Can large language models return accurate results when asked to find real academic texts written by specific philosophers on a specific topic? In this case, the topic was Marxist theory — and the instruction was to list peer-reviewed publications in which Gilles Deleuze or Michel Foucault offer a critique of it. We tested the prompt using GPT-4.5, Gemini 2.5 Flash and Perplexity (an AI search engine that dynamically selects among several large language models). Our aim was to see whether they could correctly identify genuine works by the named authors, and list only real, verifiable sources with accurate bibliographic details and relevant summaries.
Prompt
Please compile a list of 8 to 10 peer-reviewed academic sources (journal articles or published monographs) written by Gilles Deleuze or Michel Foucault in which they directly or indirectly critique Marxist theory.
Present the results in a table with the following columns:
- Author
- Title
- Publication Date
- Journal/Publisher
- Summary of Critique of Marxism
Each row should contain one source.
The Summary should briefly explain how the author engages with or critiques Marxist theory, identifying key points of disagreement or reinterpretation (e.g. rejection of economic determinism, critique of class essentialism, challenge to historical materialism).
Only include genuine, verifiable primary sources — that is, publications written by Deleuze or Foucault themselves. Do not include secondary literature. Do not fabricate entries. Double-check the accuracy of all bibliographic information before submitting the list.
GPT-4.5

GPT-4.5 returned a well-structured list of ten real, verifiable academic works written by Deleuze and Foucault. Most entries were peer-reviewed monographs that engage critically with Marxist theory, and the summaries accurately reflected key points such as critiques of economic determinism, historical materialism, and class analysis.
However, two sources — Power/Knowledge and Society Must Be Defended — fell outside the prompt’s scope. The first is a collection of interviews, and the second is a published lecture series. While both are authored and widely cited, they do not meet the requirement of being peer-reviewed articles or monographs. Despite this, the model successfully identified primary sources and demonstrated strong bibliographic accuracy overall.
Gemini 2.5 Flash

Gemini 2.5 Flash returned a highly accurate and well-reasoned list of academic texts written by Gilles Deleuze and Michel Foucault that engage critically with Marxist theory. All ten entries were real, verifiable sources, with correct bibliographic details and concise summaries that accurately reflected each work’s relationship to core Marxist concepts such as economic determinism, historical materialism, and class structure.
The output included both monographs and a few interviews or essays from well-known collections such as Power/Knowledge and The Foucault Reader. While these latter sources are not journal articles or standalone monographs, they were appropriately treated as primary texts given that they contain Foucault’s own theoretical statements.
Perplexity (Auto Mode)

Perplexity returned a compact, accurate, and well-structured list of six peer-reviewed academic works written by Gilles Deleuze and Michel Foucault.
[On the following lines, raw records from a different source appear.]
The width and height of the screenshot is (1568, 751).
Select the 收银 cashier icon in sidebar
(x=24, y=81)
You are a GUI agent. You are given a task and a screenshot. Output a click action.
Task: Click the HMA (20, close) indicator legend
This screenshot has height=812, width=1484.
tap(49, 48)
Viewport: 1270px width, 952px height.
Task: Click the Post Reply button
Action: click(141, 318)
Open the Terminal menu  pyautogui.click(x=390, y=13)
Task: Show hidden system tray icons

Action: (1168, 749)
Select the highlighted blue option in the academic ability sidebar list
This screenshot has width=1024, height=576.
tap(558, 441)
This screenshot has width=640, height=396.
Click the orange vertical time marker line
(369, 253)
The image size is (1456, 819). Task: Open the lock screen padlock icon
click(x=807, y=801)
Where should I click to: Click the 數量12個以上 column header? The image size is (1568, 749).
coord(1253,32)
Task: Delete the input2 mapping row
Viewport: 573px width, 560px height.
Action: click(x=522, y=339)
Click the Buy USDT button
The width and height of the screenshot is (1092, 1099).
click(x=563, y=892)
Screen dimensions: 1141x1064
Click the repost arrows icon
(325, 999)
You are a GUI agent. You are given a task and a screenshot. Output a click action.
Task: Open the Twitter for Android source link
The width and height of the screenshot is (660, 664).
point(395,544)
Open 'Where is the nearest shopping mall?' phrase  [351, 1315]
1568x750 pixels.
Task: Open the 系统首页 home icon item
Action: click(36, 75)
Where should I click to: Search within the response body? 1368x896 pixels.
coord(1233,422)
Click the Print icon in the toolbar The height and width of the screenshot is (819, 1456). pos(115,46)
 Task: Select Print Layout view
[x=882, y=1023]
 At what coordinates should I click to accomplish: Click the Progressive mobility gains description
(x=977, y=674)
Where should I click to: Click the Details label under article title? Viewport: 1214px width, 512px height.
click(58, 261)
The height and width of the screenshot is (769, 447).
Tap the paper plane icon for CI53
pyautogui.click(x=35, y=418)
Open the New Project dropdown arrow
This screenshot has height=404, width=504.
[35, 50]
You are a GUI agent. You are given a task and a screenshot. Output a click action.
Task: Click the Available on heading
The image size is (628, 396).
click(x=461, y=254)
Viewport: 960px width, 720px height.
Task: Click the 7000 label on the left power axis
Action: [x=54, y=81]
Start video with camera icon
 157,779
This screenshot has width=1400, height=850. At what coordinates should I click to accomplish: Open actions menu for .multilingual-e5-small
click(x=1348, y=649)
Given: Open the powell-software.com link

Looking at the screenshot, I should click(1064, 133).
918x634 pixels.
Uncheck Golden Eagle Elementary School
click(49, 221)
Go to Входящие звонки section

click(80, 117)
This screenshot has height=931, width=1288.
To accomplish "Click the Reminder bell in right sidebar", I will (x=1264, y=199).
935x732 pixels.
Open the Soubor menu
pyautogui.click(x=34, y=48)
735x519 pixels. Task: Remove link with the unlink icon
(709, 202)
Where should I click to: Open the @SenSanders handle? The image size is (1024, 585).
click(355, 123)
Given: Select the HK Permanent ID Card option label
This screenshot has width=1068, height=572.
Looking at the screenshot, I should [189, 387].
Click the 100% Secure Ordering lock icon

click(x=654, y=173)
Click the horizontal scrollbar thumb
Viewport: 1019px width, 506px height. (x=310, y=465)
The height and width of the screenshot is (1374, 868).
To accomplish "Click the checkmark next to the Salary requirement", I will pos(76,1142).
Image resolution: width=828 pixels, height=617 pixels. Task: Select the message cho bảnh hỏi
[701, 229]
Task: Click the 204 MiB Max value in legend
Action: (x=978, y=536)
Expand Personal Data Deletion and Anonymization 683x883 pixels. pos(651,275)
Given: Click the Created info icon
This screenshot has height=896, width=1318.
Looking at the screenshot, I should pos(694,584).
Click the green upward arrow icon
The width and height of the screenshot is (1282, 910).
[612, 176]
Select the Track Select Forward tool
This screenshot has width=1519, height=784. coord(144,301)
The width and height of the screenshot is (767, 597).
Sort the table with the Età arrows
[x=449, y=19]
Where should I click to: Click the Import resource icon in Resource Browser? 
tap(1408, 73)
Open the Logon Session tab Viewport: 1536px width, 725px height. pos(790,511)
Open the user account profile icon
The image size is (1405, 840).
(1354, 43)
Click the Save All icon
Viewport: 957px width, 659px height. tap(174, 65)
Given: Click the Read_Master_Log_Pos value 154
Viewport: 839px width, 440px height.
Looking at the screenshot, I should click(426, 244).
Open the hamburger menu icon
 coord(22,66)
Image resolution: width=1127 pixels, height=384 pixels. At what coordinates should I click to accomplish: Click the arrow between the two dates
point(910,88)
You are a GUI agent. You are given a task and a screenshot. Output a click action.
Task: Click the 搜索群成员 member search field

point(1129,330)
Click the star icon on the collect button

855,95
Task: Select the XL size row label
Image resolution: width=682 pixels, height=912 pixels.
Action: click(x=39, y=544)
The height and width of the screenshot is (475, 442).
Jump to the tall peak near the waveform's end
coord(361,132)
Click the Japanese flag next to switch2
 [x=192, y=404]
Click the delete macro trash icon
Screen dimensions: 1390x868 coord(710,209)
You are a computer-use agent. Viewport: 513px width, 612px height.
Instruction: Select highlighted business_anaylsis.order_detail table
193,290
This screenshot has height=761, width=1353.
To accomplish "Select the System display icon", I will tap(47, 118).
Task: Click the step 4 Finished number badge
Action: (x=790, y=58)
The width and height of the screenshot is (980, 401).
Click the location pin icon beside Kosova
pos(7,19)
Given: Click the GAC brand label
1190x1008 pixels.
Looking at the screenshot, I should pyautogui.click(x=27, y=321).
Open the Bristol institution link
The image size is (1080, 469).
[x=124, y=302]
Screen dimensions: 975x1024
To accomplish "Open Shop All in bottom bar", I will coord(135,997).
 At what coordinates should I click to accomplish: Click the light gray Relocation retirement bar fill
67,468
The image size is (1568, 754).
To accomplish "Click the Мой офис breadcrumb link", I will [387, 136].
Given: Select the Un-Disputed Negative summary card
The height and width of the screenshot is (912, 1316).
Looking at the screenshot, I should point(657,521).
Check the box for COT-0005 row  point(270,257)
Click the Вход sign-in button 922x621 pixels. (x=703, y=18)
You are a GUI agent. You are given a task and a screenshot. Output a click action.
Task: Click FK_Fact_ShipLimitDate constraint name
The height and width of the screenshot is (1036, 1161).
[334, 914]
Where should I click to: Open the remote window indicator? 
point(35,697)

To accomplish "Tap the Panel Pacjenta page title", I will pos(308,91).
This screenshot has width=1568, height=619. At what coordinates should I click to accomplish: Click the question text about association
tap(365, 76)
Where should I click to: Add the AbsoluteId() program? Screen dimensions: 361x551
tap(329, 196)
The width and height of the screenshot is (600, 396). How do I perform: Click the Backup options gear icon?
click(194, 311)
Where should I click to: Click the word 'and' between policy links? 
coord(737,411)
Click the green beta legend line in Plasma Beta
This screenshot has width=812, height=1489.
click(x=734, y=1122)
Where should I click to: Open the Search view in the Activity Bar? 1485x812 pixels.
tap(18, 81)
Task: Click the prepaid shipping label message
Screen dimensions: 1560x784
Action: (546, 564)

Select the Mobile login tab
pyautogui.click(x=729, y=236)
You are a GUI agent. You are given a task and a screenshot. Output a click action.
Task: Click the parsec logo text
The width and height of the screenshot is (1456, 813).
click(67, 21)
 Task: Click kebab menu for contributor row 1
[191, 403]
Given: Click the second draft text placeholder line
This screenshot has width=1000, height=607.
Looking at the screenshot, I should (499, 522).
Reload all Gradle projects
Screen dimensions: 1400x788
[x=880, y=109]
Each entry included correct bibliographic information and a concise summary identifying how the work engages critically with Marxist theory. The listed sources — including Anti-Oedipus, Discipline and Punish, and Difference and Repetition — are all genuine, verifiable publications that match both the authorship and thematic criteria set by the prompt.
Although the list contained only six items instead of the requested eight to ten, the model showed clear understanding of what constitutes a primary source and respected genre constraints. Most importantly, it avoided the common error of substituting secondary literature for original works, and the summaries accurately reflected each text’s philosophical departure from Marxist categories such as dialectical materialism, class struggle, and historical teleology.
Recommendations
All three models returned mostly accurate and relevant results. However, even in well-defined prompts, genre distinctions can slip: interviews and lecture series may be included despite instructions to focus on monographs or journal articles. When using LLMs for source retrieval, always double-check authorship, publication type, and bibliographic details.